Number 2 in the Mindfulness Essentials series by Zen teacher Thich Nhat Hanh, How to Eat hits westerners especially in a vulnerable spot: meal time.
See, we have lots on our minds, and eating doesn't change that much. As families, we often don't eat together. We eat FAST food. We eat in our cars, on our couches, while cooking or talking.
We eat too fast. We eat too much. We eat foods that don't exactly help our planet.
If simplicity and slowing down to focus are important concepts to remember while sitting, loving, walking, and relaxing (the other four "essentials"), they certainly bear watching in regards to our favorite pastime, eating.
As Hanh points out, there are TVs and then there are TVs in our minds. Both distract us while we eat our food.
Although he never uses the word, "scarf" is appropriate slanguage for the favorite way we eat our food. At least that's true of me. Yum-yum and it's gone! I'm "famished," after all (never mind, unlike a sizable chunk of the world's and my own country's population, I don't even know what "famished" means).
No, no, no. Rewind. Reset. Sit and take breaths before you eat that dish before you. Really look at it and smell it. Consider its history (world in which it grew, farmers who planted it, workers who harvested it, drivers who transported it). Be appreciative.
Take a bite and truly focus on the taste. Put your spoon down and eat it slowly before you go for another. Really know this food!
Hanh even touts the meditative wonders of dishwashing! (This I can appreciate. Often in life, I've found myself thinking deep thoughts while mowing the lawn or shoveling snow off the walk.)
Hanh recommends occasional silent meals, even when seated with your family or a group. He feels you are there for each other, smiling, eating slowly, eating in moderation, etc.
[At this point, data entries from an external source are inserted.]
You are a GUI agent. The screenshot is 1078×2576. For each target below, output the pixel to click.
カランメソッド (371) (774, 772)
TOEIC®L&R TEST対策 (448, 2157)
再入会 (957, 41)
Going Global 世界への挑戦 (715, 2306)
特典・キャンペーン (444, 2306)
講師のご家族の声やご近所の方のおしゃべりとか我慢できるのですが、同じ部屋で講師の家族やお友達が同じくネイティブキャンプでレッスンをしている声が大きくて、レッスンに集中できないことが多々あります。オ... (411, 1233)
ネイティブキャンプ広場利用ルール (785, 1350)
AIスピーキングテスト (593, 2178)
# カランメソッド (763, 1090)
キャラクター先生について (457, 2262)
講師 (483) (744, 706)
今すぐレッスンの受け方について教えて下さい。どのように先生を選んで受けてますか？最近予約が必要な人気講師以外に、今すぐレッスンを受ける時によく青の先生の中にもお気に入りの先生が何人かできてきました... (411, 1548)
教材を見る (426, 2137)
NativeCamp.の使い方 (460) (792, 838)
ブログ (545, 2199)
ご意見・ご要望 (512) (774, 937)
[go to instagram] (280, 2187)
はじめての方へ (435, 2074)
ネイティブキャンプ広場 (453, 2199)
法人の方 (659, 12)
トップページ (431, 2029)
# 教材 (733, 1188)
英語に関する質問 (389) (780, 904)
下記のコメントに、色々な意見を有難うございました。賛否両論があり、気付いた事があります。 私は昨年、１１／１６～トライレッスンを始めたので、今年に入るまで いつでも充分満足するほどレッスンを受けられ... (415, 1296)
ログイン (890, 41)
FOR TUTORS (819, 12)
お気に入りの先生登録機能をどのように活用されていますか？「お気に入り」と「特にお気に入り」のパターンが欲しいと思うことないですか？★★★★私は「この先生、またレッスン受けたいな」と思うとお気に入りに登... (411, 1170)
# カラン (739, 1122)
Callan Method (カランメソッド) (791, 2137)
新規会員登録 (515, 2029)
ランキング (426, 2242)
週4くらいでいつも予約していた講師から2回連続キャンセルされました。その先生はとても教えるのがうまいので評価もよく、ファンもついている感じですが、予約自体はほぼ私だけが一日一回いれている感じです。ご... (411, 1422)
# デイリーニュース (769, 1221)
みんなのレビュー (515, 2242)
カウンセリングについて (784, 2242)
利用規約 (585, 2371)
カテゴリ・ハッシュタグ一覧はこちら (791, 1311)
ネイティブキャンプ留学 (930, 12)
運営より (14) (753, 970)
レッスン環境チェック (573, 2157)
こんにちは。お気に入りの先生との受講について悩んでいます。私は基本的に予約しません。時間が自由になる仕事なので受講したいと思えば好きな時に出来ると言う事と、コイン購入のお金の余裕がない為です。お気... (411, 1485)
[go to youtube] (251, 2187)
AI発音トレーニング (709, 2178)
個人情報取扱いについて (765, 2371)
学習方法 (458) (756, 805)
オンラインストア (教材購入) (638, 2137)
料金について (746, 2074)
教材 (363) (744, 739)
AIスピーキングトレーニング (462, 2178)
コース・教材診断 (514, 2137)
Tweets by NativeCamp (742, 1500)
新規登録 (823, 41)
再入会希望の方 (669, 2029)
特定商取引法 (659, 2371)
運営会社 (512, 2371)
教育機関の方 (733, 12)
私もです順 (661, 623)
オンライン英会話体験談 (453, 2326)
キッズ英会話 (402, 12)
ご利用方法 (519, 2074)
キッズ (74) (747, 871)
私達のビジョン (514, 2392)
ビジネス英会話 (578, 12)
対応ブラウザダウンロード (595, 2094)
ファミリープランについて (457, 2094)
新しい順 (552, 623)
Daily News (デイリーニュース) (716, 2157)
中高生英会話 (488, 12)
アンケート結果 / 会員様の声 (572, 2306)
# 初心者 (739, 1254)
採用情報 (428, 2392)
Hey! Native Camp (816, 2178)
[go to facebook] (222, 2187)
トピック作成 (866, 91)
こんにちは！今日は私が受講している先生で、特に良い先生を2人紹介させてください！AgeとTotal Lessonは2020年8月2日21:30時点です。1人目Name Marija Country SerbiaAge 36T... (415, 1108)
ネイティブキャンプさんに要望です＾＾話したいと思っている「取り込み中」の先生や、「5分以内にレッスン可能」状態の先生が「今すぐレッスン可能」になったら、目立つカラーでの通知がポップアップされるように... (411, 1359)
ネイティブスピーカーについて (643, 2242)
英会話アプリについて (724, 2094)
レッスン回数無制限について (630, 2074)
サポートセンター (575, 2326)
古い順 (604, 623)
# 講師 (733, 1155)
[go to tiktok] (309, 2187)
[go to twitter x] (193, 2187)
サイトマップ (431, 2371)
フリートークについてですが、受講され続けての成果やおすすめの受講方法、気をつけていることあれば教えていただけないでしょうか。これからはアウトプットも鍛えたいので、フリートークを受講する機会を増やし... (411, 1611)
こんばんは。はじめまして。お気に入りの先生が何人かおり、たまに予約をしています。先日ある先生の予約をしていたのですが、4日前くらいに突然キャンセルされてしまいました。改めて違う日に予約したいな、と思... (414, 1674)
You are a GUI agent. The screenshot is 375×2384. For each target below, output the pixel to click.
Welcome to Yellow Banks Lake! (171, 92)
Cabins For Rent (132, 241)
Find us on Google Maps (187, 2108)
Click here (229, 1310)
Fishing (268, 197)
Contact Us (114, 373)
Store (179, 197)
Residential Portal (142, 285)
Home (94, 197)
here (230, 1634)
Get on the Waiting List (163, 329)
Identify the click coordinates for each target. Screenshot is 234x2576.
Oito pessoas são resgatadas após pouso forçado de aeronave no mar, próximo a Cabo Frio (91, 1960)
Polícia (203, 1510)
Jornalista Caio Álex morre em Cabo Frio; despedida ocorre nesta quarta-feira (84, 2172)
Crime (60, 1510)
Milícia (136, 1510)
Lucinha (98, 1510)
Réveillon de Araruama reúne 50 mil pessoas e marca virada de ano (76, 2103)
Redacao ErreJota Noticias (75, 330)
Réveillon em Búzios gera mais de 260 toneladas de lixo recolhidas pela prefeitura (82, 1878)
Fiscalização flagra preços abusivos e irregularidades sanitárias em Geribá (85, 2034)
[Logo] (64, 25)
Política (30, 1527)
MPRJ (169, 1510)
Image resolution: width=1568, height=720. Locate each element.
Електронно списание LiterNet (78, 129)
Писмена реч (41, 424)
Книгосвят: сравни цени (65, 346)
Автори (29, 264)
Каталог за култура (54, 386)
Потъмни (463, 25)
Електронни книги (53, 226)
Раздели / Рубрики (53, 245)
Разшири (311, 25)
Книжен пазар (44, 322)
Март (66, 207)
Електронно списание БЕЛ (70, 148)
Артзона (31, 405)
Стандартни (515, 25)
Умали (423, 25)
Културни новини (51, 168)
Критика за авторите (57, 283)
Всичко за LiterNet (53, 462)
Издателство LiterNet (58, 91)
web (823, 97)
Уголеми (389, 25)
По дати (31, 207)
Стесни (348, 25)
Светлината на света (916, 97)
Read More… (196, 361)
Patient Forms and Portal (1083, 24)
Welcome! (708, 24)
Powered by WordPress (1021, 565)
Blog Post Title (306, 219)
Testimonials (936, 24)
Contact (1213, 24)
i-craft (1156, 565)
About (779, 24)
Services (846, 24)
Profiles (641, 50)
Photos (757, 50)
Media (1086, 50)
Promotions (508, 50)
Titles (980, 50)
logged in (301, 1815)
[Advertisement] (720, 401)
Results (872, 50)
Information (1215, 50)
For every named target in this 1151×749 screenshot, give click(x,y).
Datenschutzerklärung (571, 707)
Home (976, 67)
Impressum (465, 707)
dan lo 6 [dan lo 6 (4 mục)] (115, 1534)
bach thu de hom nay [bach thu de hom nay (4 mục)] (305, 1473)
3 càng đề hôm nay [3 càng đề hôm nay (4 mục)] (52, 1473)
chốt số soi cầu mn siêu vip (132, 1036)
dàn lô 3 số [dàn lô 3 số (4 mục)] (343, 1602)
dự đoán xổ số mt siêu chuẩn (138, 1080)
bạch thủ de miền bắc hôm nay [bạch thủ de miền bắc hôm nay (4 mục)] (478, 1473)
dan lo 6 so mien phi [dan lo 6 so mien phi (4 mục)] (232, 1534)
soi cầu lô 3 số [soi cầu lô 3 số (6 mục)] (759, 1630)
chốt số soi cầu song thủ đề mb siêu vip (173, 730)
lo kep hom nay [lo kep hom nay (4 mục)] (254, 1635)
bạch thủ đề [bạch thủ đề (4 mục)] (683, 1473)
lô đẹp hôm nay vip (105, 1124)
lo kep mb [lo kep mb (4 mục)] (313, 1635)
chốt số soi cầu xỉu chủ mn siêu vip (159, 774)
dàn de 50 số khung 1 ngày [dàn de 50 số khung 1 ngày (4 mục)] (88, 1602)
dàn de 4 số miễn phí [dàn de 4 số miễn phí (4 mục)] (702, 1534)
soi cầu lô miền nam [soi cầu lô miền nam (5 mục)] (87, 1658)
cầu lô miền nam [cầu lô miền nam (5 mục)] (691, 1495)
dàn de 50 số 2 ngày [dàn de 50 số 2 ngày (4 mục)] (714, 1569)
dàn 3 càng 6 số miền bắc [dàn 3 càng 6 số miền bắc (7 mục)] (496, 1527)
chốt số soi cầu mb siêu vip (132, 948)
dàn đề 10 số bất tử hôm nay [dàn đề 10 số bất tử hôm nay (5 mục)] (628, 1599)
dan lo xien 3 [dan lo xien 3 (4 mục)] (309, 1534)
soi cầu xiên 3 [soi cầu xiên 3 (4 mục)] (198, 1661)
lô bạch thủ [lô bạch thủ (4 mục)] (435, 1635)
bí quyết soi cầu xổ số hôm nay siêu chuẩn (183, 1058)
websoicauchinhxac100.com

Hanh's FIVE CONTEMPLATIONS sum it up nicely:
1. This food is a gift of the Earth, the sky, numerous living beings, and much hard and loving work.
2. May we eat with mindfulness and gratitude so as to be worthy to receive this food.
3. May we recognize and transform unwholesome mental formation, especially our greed, and learn to eat with moderation.
4. May we keep our compassion alive by eating in such a way that reduces the suffering of living beings, stops contributing to climate change, and heals and preserves our precious planet.
5. We accept this food so that we may nurture our brotherhood and sisterhood, build our community, and nourish our ideal of serving all living beings.